→ **Request**
Copy the records below word for word, reproducing every line without any change.

→ **Record set**
# # # #

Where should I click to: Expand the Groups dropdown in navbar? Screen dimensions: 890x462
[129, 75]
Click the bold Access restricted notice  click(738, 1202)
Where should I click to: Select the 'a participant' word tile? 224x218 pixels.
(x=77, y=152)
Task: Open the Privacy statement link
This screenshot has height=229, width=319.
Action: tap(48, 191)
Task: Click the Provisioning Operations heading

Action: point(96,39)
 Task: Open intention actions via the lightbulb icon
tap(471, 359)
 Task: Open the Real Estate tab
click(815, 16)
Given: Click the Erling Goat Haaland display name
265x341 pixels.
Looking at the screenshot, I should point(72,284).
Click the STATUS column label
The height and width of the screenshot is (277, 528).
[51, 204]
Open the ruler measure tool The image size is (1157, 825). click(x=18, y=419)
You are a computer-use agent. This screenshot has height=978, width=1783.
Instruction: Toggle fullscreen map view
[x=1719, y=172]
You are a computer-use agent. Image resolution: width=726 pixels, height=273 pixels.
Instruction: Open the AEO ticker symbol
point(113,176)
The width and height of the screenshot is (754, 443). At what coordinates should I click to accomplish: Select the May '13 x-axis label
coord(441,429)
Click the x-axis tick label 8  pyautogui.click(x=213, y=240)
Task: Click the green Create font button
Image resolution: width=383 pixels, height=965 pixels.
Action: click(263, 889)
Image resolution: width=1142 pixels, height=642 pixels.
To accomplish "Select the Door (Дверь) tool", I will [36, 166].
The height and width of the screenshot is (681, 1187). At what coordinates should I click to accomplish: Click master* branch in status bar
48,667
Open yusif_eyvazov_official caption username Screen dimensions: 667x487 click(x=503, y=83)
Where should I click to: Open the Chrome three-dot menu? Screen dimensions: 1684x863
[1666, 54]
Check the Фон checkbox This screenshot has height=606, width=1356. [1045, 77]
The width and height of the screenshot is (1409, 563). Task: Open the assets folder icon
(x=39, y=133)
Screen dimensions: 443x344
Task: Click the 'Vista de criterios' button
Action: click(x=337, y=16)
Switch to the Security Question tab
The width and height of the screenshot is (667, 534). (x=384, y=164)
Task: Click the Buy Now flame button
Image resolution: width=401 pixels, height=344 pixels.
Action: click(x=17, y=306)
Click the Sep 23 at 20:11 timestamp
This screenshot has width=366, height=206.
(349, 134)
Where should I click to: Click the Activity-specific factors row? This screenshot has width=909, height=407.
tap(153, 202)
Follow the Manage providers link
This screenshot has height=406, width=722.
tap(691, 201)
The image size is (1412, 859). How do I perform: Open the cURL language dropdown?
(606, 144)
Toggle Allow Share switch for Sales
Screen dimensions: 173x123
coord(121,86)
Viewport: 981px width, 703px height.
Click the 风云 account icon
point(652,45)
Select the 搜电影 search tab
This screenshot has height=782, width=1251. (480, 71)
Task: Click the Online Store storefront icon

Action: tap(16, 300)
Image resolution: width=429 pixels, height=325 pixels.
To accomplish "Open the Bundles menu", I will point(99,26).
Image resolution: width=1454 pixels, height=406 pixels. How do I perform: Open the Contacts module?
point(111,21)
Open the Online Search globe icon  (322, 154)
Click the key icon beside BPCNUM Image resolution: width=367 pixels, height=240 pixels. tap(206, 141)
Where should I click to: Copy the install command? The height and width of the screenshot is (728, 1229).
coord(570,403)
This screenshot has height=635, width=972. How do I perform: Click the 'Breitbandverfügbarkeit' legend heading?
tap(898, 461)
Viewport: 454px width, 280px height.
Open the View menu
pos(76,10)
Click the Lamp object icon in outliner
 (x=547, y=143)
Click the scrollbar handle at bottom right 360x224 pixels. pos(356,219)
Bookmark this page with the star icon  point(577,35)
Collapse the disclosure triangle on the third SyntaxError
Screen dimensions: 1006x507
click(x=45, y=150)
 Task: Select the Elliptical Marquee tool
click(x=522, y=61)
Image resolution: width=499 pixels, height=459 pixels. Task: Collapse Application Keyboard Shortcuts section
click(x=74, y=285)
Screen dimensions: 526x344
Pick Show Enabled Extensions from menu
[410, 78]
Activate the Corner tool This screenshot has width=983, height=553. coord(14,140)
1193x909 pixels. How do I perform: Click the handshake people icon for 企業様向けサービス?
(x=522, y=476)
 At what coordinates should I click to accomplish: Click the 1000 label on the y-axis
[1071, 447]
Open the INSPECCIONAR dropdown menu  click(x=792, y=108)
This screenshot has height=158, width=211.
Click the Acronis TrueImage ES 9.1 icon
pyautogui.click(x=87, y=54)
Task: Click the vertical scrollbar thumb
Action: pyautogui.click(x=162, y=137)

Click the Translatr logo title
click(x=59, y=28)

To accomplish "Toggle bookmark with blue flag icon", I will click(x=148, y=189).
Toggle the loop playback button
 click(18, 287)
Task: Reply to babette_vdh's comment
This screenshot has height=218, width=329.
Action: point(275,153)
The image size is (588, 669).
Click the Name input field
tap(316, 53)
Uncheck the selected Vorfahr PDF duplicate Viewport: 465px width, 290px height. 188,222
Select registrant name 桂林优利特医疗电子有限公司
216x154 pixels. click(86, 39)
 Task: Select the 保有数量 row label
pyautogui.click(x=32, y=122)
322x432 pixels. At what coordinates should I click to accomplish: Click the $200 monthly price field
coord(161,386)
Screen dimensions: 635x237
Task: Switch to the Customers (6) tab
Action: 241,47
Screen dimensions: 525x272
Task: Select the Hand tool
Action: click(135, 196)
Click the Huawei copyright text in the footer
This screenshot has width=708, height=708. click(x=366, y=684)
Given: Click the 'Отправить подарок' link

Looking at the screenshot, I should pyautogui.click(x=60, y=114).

# # # #

→ **Task response**
Where should I click to: Expand the Groups dropdown in navbar? Screen dimensions: 890x462
[129, 75]
Click the bold Access restricted notice  click(738, 1202)
Where should I click to: Select the 'a participant' word tile? 224x218 pixels.
(x=77, y=152)
Task: Open the Privacy statement link
This screenshot has height=229, width=319.
Action: tap(48, 191)
Task: Click the Provisioning Operations heading

Action: point(96,39)
 Task: Open intention actions via the lightbulb icon
tap(471, 359)
 Task: Open the Real Estate tab
click(815, 16)
Given: Click the Erling Goat Haaland display name
265x341 pixels.
Looking at the screenshot, I should point(72,284).
Click the STATUS column label
The height and width of the screenshot is (277, 528).
[51, 204]
Open the ruler measure tool The image size is (1157, 825). click(x=18, y=419)
You are a computer-use agent. This screenshot has height=978, width=1783.
Instruction: Toggle fullscreen map view
[x=1719, y=172]
You are a computer-use agent. Image resolution: width=726 pixels, height=273 pixels.
Instruction: Open the AEO ticker symbol
point(113,176)
The width and height of the screenshot is (754, 443). At what coordinates should I click to accomplish: Select the May '13 x-axis label
coord(441,429)
Click the x-axis tick label 8  pyautogui.click(x=213, y=240)
Task: Click the green Create font button
Image resolution: width=383 pixels, height=965 pixels.
Action: click(263, 889)
Image resolution: width=1142 pixels, height=642 pixels.
To accomplish "Select the Door (Дверь) tool", I will [36, 166].
The height and width of the screenshot is (681, 1187). At what coordinates should I click to accomplish: Click master* branch in status bar
48,667
Open yusif_eyvazov_official caption username Screen dimensions: 667x487 click(x=503, y=83)
Where should I click to: Open the Chrome three-dot menu? Screen dimensions: 1684x863
[1666, 54]
Check the Фон checkbox This screenshot has height=606, width=1356. [1045, 77]
The width and height of the screenshot is (1409, 563). Task: Open the assets folder icon
(x=39, y=133)
Screen dimensions: 443x344
Task: Click the 'Vista de criterios' button
Action: click(x=337, y=16)
Switch to the Security Question tab
The width and height of the screenshot is (667, 534). (x=384, y=164)
Task: Click the Buy Now flame button
Image resolution: width=401 pixels, height=344 pixels.
Action: click(x=17, y=306)
Click the Sep 23 at 20:11 timestamp
This screenshot has width=366, height=206.
(349, 134)
Where should I click to: Click the Activity-specific factors row? This screenshot has width=909, height=407.
tap(153, 202)
Follow the Manage providers link
This screenshot has height=406, width=722.
tap(691, 201)
The image size is (1412, 859). How do I perform: Open the cURL language dropdown?
(606, 144)
Toggle Allow Share switch for Sales
Screen dimensions: 173x123
coord(121,86)
Viewport: 981px width, 703px height.
Click the 风云 account icon
point(652,45)
Select the 搜电影 search tab
This screenshot has height=782, width=1251. (480, 71)
Task: Click the Online Store storefront icon

Action: tap(16, 300)
Image resolution: width=429 pixels, height=325 pixels.
To accomplish "Open the Bundles menu", I will point(99,26).
Image resolution: width=1454 pixels, height=406 pixels. How do I perform: Open the Contacts module?
point(111,21)
Open the Online Search globe icon  (322, 154)
Click the key icon beside BPCNUM Image resolution: width=367 pixels, height=240 pixels. tap(206, 141)
Where should I click to: Copy the install command? The height and width of the screenshot is (728, 1229).
coord(570,403)
This screenshot has height=635, width=972. How do I perform: Click the 'Breitbandverfügbarkeit' legend heading?
tap(898, 461)
Viewport: 454px width, 280px height.
Open the View menu
pos(76,10)
Click the Lamp object icon in outliner
 (x=547, y=143)
Click the scrollbar handle at bottom right 360x224 pixels. pos(356,219)
Bookmark this page with the star icon  point(577,35)
Collapse the disclosure triangle on the third SyntaxError
Screen dimensions: 1006x507
click(x=45, y=150)
 Task: Select the Elliptical Marquee tool
click(x=522, y=61)
Image resolution: width=499 pixels, height=459 pixels. Task: Collapse Application Keyboard Shortcuts section
click(x=74, y=285)
Screen dimensions: 526x344
Pick Show Enabled Extensions from menu
[410, 78]
Activate the Corner tool This screenshot has width=983, height=553. coord(14,140)
1193x909 pixels. How do I perform: Click the handshake people icon for 企業様向けサービス?
(x=522, y=476)
 At what coordinates should I click to accomplish: Click the 1000 label on the y-axis
[1071, 447]
Open the INSPECCIONAR dropdown menu  click(x=792, y=108)
This screenshot has height=158, width=211.
Click the Acronis TrueImage ES 9.1 icon
pyautogui.click(x=87, y=54)
Task: Click the vertical scrollbar thumb
Action: pyautogui.click(x=162, y=137)

Click the Translatr logo title
click(x=59, y=28)

To accomplish "Toggle bookmark with blue flag icon", I will click(x=148, y=189).
Toggle the loop playback button
 click(18, 287)
Task: Reply to babette_vdh's comment
This screenshot has height=218, width=329.
Action: point(275,153)
The image size is (588, 669).
Click the Name input field
tap(316, 53)
Uncheck the selected Vorfahr PDF duplicate Viewport: 465px width, 290px height. 188,222
Select registrant name 桂林优利特医疗电子有限公司
216x154 pixels. click(86, 39)
 Task: Select the 保有数量 row label
pyautogui.click(x=32, y=122)
322x432 pixels. At what coordinates should I click to accomplish: Click the $200 monthly price field
coord(161,386)
Screen dimensions: 635x237
Task: Switch to the Customers (6) tab
Action: 241,47
Screen dimensions: 525x272
Task: Select the Hand tool
Action: click(135, 196)
Click the Huawei copyright text in the footer
This screenshot has width=708, height=708. click(x=366, y=684)
Given: Click the 'Отправить подарок' link

Looking at the screenshot, I should pyautogui.click(x=60, y=114).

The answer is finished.